Data Configuration

Configuring a data source can be done by specifying a mapping in the main RIME JSON configuration file, under the data_info argument.

NOTE: for AI Continuous Testing, predictions are required. Either pred_col must be specified or ref_pred_path and eval_pred_path must be specified.

Template

{
    "data_info": {
        "ref_path": "path/to/ref.csv",        (REQUIRED)
        "eval_path": "path/to/eval.csv",      (REQUIRED)
        "label_col": "Label",
        "pred_col": "Prediction",             (WORKS FOR ALL TASKS EXCEPT MULTI-CLASS, REQUIRED FOR CONTINUOUS TESTING)
        "ref_pred_path": "path/to/ref/preds.csv",  (ONLY SPECIFY FOR MULTI-CLASS, REQUIRED FOR CONTINUOUS TESTING)
        "eval_pred_path": "path/to/eval/preds.csv",  (ONLY SPECIFY FOR MULTI-CLASS, REQUIRED FOR CONTINUOUS TESTING)
        "nrows": null,
        "categorical_features": null,
        "loading_kwargs": null,
        "ranking_info": null,
        "protected_features": null
    },
    ...
}

Arguments

  • ref_path: string, required

    Path to reference data file.

  • eval_path: string, required

    Path to evaluation data file.

  • label_col: string or null, default = null

    Name of column in data that corresponds to the labels.

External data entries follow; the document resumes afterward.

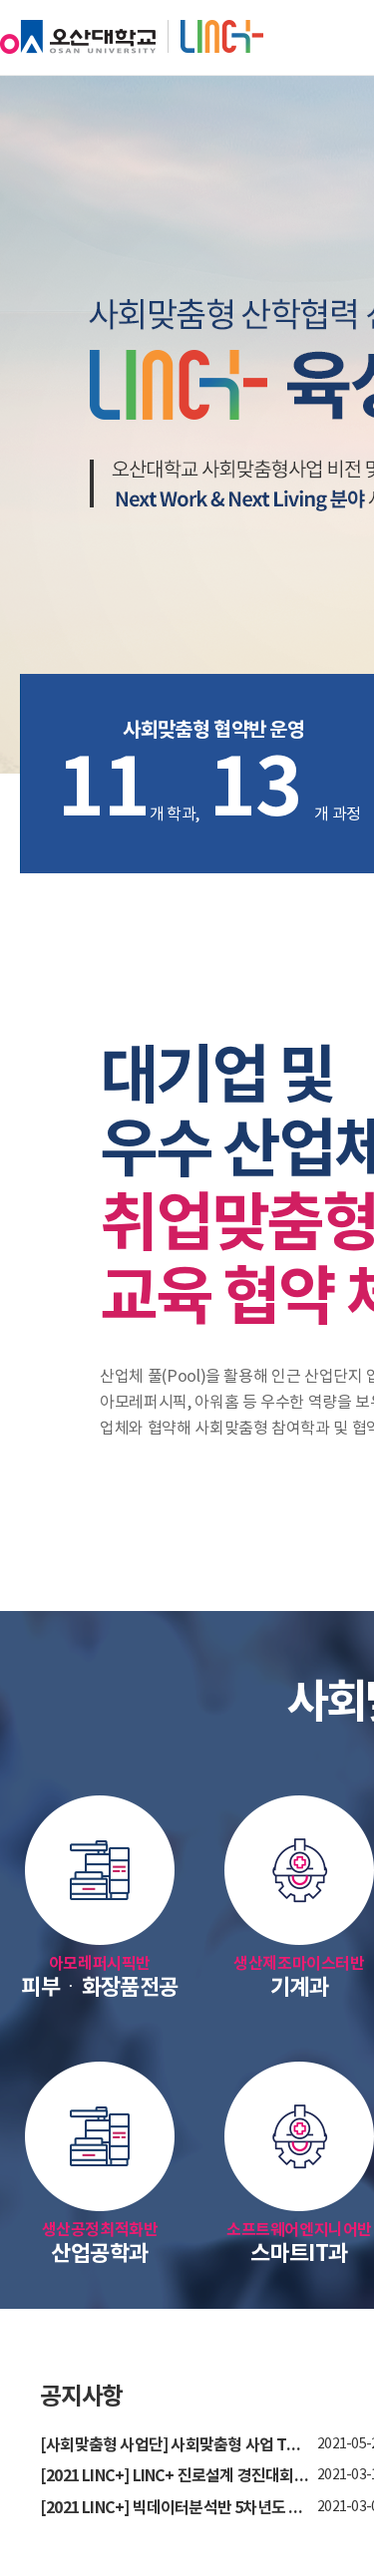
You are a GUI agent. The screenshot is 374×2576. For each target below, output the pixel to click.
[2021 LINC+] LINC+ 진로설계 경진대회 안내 (174, 2476)
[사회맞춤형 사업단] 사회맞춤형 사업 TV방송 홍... (174, 2445)
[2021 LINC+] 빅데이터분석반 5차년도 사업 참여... (174, 2508)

  • pred_col: string or null, default = null

    Name of column in data that corresponds to the predictions.

  • ref_pred_path: string or null, default = null

    Path to a csv or parquet file containing the predictions on the reference dataset. This is how predictions are specified for multi-class models.

  • eval_pred_path: string or null, default = null

    Path to a csv or parquet file containing the predictions on the evaluation dataset. This is how predictions are specified for multi-class models.

  • nrows: int or null, default = null

    Number of rows of data to load and test. If null, will load all rows. By default is null.

  • categorical_features: list or null, default = null

    List of categorical features in data. If provided, these should be ALL the categorical features. If null, RIME will automatically determine whether a column is categorical or not. By default is null.

  • loading_kwargs: mapping, default = null

    Keyword arguments to be passed to the pandas loading function (either pd.read_csv or pd.read_parquet, depending on your data format). NOTE: if you wish to specify nrows, this should NOT be done with these kwargs but rather with the nrows parameter above.

  • ranking_info: mapping, default = null

    Arguments to be used for Ranking tasks. If you are not running RIME on a Ranking task this value should be null. If you are running on a Ranking task, the following keys should be provided:

    • query_col: string, required

      Name of column in dataset that contains the query ids.

    • nqueries: int or null, default = null

      Number of queries to consider when running RIME. If null, will use all queries.

    • nrows_per_query: int or null, default = null

      Number of rows to use per query when running RIME. If null, will use all rows.

    • drop_query_id: bool, default = True

      Whether to drop the query ID column from the dataset to avoid passing as a feature to the model.

  • protected_features: list or null, default = null

    List of protected features in data. If Compliance category is added to categories in the test config (see TestSuiteConfig(), and protected_features are included - a set of compliance tests will be run over the protected features.